Wednesday, April 08, 2015

What's new in Autodesk Inventor 2016 - Text in Drawings

In this post, I decided to continue with my discussion on what's new in Autodesk Inventor drawings.

This time, I thought I'd share some of the text improvements that have come a long inside of Inventor.  


First, the dialog box has been changed slightly.  Primarily the layout has been changed, mostly to help organize and streamline things a bit.  


2015 on the left, 2016 on the right

But if you look closer at the screen, you'll also see a few new buttons.  Notice that there's now buttons for bullets and numbering, as well as a button for strike-through.  Now you can create this formatting right in the text box.

The location of the new Bullet, Numbering, & Strikethrough icons.


Also, if you copy from Microsoft Word into Inventor's text box, any bullets and numbering used is kept, so you can change it after it's been placed. 


Just copy and paste and the formatting is preserved.
You might also notice that the Zoom in and out arrows are gone.  But the functionality remains!  Now hold down the CNTL key and scroll the mouse wheel to zoom text in and out.

Once again we have 2015 on the right and 2016 on the left. 

Another nice little add is the ability to change case.  Do you want to force text to have ALL CAPS, all lower case, or Set To Title Case?  That's been added now too!

An example using the ALL CAPS setting


The symbol list has been changed too this should make it easier to locate the symbol you want. 

The reorganized symbol library

And did you notice something in the above screenshots?  There's a preview on the drawing sheet as you type the text.  That's not a trick of screen capture editing, that's the real deal. 

The preview on your drawing, you can see your results as you type!

Finally, should you need to rotate your text, you have the option to do so on screen.  Just grab the blue grip with your mouse, and rotate to the angle you want.

Rotating by dragging on the drawing canvas

And if you still prefer to rotate precisely, you can still do that in the dialog box. 

Changing the text rotation via the dialog box. 
And that's it for now!  A few of the improvements in text editing in Autodesk Inventor 2016.

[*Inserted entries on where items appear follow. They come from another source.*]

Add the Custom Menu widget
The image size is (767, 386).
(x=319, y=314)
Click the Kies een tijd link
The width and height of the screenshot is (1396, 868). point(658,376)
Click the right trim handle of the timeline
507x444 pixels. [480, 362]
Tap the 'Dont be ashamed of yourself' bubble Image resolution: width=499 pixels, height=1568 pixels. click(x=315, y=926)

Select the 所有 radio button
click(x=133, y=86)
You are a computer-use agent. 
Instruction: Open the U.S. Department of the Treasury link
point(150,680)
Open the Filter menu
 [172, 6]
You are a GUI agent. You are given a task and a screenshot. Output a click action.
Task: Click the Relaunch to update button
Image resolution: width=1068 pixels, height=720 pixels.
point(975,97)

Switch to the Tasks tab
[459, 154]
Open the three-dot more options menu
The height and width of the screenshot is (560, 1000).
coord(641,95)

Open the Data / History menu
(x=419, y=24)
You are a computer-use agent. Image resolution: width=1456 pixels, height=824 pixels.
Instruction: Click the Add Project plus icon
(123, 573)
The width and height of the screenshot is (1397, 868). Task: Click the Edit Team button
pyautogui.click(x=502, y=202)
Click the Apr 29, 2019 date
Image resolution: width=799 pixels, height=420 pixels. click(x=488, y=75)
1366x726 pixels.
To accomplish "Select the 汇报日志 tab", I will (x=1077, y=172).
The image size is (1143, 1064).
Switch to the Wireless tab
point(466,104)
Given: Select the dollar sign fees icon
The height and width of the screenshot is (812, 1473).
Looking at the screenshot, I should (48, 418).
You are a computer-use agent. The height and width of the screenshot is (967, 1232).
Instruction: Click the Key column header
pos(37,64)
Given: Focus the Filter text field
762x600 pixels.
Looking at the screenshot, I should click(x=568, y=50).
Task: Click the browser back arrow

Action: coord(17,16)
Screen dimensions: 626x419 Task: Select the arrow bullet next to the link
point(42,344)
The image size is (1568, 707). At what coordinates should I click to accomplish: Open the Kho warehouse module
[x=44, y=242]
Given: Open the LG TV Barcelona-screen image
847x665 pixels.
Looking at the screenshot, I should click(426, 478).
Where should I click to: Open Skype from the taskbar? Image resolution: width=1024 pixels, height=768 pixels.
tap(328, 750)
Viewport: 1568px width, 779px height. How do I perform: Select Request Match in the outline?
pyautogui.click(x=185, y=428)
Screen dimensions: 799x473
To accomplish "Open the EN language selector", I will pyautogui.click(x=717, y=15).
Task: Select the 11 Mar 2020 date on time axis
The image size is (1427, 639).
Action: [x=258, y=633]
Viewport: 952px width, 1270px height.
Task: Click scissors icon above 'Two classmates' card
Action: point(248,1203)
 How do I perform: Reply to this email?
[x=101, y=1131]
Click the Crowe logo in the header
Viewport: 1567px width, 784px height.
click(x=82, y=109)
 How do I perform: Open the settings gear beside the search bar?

I can't create a video for this one I'm afraid.  I'm on the road so I don't have any of my video gear with me!

I hope to add one later! 

Monday, April 06, 2015

Transparent Parts in Autodesk Inventor 2016 Drawings - It's New!

This weekend, I finally had an opportunity to start truly testing out my new install of Autodesk Inventor 2016.

And there is a ton of new features out there.  A great list was compiled by Design and Motion in their post here.

But in my post here, I thought I'd delve into just one of the features a little more deeply.

The feature I chose first was creating transparent parts in a drawing.

It's a very common thing.  An assembly contains components that are made out of some sort of clear material.  Glass, Lexan, so on.

For my example.  I've created a representation of an aircraft window.

The sample file

It's not a perfectly engineered design, but it does show the new functionality nicely.

In versions previous to Inventor 2016, the only way to show the part as transparent was to render the view, which while effective, wasn't always desirable.

Rendered views on a drawing

However, if you turn off rendering, the part now looks like a solid plate, and nothing like the clear glass it's supposed to represent.

Now the window looks like a hatch!


But now Inventor 2016 offers a new option.  The ability to show a component as transparent.

The first step to make the window transparent is to change your selection filter to Select Part Priority.

Switching selection priority

Now, select the part you want to make transparent, in this case, it's the window, and choose the Transparent option.

Making a component transparent. 

The view will recalculate, and now the edges behind the part will appear as they would if the part were transparent.

The isometric view is now transparent
And if you need to, you can choose which views have transparency!  It doesn't have to be all or nothing!
Both views transparent!
So as upgrade time begins this spring, take a look at the new transparency setting in Inventor 2016!  It could be one of those small things that makes life much easier!